FIA Formula 1 race director Charlie Whiting says the governing body is keeping a close watch on the increasing levels of collaboration between teams

FIA monitoring potential 'servant teams' Formula 1 controversy

The issue came to a head during Force India's period in administration, when Renault, McLaren and Williams all initially refused to sign a document allowing the team to keep its commercial rights.

They feared that under new ownership Force India would become closer to Mercedes, and wanted clarity on the prospect of B-teams.

Fears over F1's 'servant team' future are growing

One of the main concerns is that smaller teams can help their engine suppliers by contributing R&D resources, which will become even more critical as F1 enters an era of cost caps and other restrictions.

Whiting says that the FIA is well aware of those concerns, and pointed out that since Ferrari partner Haas was formed there has been a clampdown on how much R&D a new team can undertake - that might be beneficial for a partner team - before it goes racing.

"It's something that we should be concerned about, and it's something we will be discussing," Whiting said.

"The [Haas/Ferrari] relationship started it. We knew exactly how that was possible in the beginning, and there was a loophole in the beginning which has been closed to new entrants, which is what [Haas] were able to do, a lot more work than a current team, before they were established as a proper entrant.

"But the sort of things we're hearing about are alliances between existing teams.
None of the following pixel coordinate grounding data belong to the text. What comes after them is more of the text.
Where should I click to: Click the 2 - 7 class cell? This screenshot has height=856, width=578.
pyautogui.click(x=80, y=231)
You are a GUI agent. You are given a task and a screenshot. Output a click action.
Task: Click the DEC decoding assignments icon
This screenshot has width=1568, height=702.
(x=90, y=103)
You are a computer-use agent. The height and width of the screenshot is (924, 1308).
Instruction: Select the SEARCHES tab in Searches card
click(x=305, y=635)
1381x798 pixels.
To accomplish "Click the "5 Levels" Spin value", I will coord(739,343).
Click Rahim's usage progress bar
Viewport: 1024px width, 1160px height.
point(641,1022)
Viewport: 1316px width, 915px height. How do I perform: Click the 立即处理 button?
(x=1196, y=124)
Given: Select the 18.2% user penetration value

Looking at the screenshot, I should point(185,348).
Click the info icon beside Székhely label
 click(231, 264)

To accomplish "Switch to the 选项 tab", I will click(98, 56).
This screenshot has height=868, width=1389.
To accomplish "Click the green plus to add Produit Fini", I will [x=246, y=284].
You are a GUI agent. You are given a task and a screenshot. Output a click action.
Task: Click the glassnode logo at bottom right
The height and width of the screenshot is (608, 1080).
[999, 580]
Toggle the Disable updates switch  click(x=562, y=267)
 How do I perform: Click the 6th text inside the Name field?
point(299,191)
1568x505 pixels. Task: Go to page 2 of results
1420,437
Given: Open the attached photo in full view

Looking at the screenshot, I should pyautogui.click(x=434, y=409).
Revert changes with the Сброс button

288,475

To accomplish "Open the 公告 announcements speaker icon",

I think that needs to be looked at very carefully."

McLaren boss Zak Brown stressed that in the context of Force India's future he had talked to the FIA and the F1 organisation about the prospect of alliances leading to B-teams.

"I'm very concerned," he said. "I think that's exactly what would happen if the FIA and F1 don't get involved, as you'll ultimately see the big teams working more closely with the small teams to figure out a different way to spend their money.

"And that needs to be addressed and I'm glad that the FIA and F1 are well aware that that's the direction the sport would head if they don't do something about it.

"I'm very concerned, but confident they will do something about it.

"We were given assurances that B-teams are going to be dealt with because it's ultimately getting away from what we believe Formula 1 is: everyone being a constructor, then you buy power units, and now it's just going to the extreme and that needs to be unwound from the future of F1."